1. The old saying "it's worse than a crime; it's a blunder," applies to the construction of the new bridge to the Mugrabi Gate on the Temple Mount. The plans drawn up by the Israel Antiquities Authority and the Jerusalem Municipality were okayed by Ehud Olmert, but they were not coordinated with the Waqf and upset the king of Jordan. It didn't take long for the rumor to spread that the Jews are out to destroy Islamic holy sites. From here to an outbreak of rioting, the road is short. The government is not such a hero when it comes to battling its own ultra-Orthodox extremists. It halted work on the Trans-Israel Highway because of a few unidentified bones that turned up in the excavations. In the matter of the Temple Mount, Olmert wants to have it his way. He also thought he was the smartest guy in creation when he initiated the opening of the Western Wall tunnel and set off riots that left 16 Israelis and 69 Arabs dead. Ariel Sharon thought he was the cleverest of men when he went up to the Temple Mount, triggering the al-Aqsa intifada. The problem is that our great brains don't always know how to get out of the fixes that smart people never get into in the first place.

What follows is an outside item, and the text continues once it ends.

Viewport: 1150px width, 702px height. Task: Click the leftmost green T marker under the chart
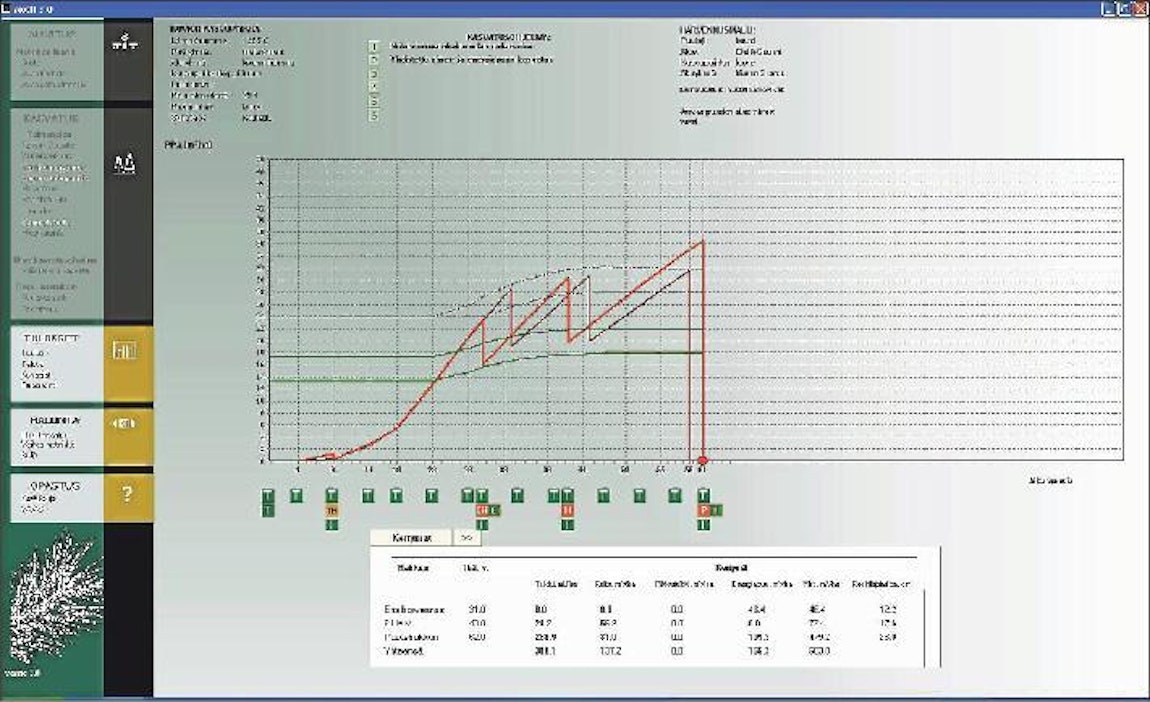[x=268, y=495]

2. The appointment of Prof. Daniel Friedmann as justice minister looks like the revenge of a corrupt political system on the country's law enforcement authorities. Friedmann is considered a brilliant man, but someone who knows him well says that when he moves into his office, it wouldn't be a bad idea to have a resident psychiatrist on staff. Last week, Friedmann said that with the illustrious backing of the law, Israel was on its way to becoming a police state. He also said that an indictment always seals the fate of the suspect with the slimmest chances of acquittal, and that cabinet members and MKs were ultimately subordinate to an attorney general, who could destroy them. This totalitarian depiction of the country is galling. What interests the public is not who is for or against Dorit Beinisch or Nili Cohen, but the endless foot-dragging in the courts, the lame attempts to enforce the law, the absence of a functioning bailiff's office, the shoddy efforts to fight crime and public corruption, and the loss of our sense of personal safety. A justice minister should be concerned about quality of life in an organized state, not the petty affairs of the social elite and the political activists. Just this week, Olmert got up in the Knesset and called on the police to continue their probes and crackdown on corruption. Then he goes and appoints a contentious justice minister who will clip the wings of the law enforcement system.

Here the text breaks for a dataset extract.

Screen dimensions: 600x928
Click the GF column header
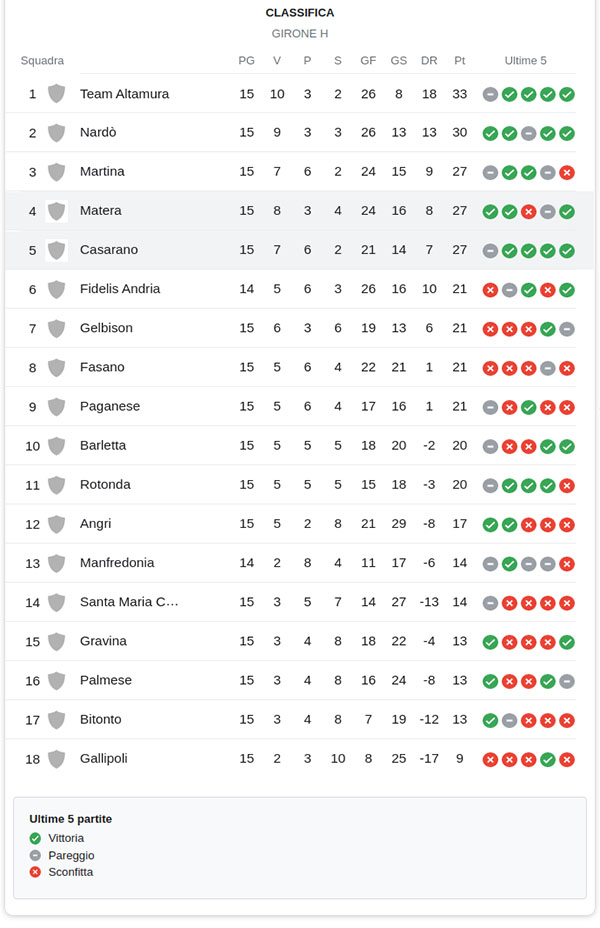368,60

3. Releasing the names of Shin Bet chiefs has also released their tongues. Now they do more talking than we want to hear. At a meeting with military correspondents this week, Yuval Diskin came out looking like a champion worrywart. He expressed concern about the possibility of a military campaign in Gaza. The terror organizations in Gaza are growing stronger, he said. So let's say we win in Gaza (with the emphasis on "let's say"). What then? The clash between these organizations is a danger to Israel. It will bring terror in the long run. Sinai has become their strategic front. He can't sleep at night thinking about the tunnels. And then a little poke in the army's ribs: One of the major achievements of the Lebanon war - distancing Hezbollah from the border -has eroded. The countdown for a Hezbollah attack has begun. Thank you, Diskin, thank you. Two tranquilizers, and I'm going to bed.
4. If Ramon had apologized and said he was sorry, there would have been no indictment, says Menny Mazuz. Now that's odd. Either he's guilty or he's not. Would saying "sorry for shooting you," or "sorry for breaking into your house" get anyone off the hook? If Mazuz really wanted to give Ramon some good advice, he should have suggested something more practical: Add some baking soda to your tea every morning.

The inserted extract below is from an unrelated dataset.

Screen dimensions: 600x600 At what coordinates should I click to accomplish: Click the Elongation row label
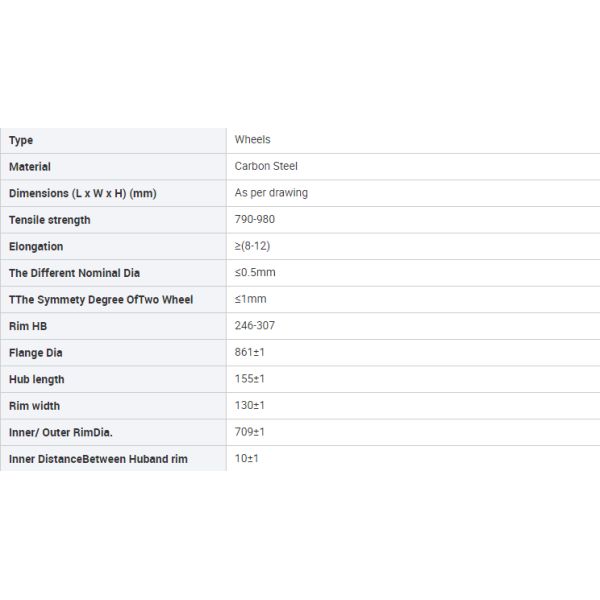pyautogui.click(x=36, y=246)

5. Shuki Forer, Yitzhak Rochberger and Eliezer Hisdai, the mayors of Rehovot, Ramat Hasharon and Alfei Menashe, have formed a trio. They will be singing at a national mayors convention in Haifa, to be attended by all big shots in the country. The "Three Towns," as the group was dubbed in Maariv, may add Ron Huldai and become a permanent band. With the local authorities in such a rotten mess, with employees going unpaid for months and mayors exempt from paying municipal taxes, I can't help wondering what they have to sing about.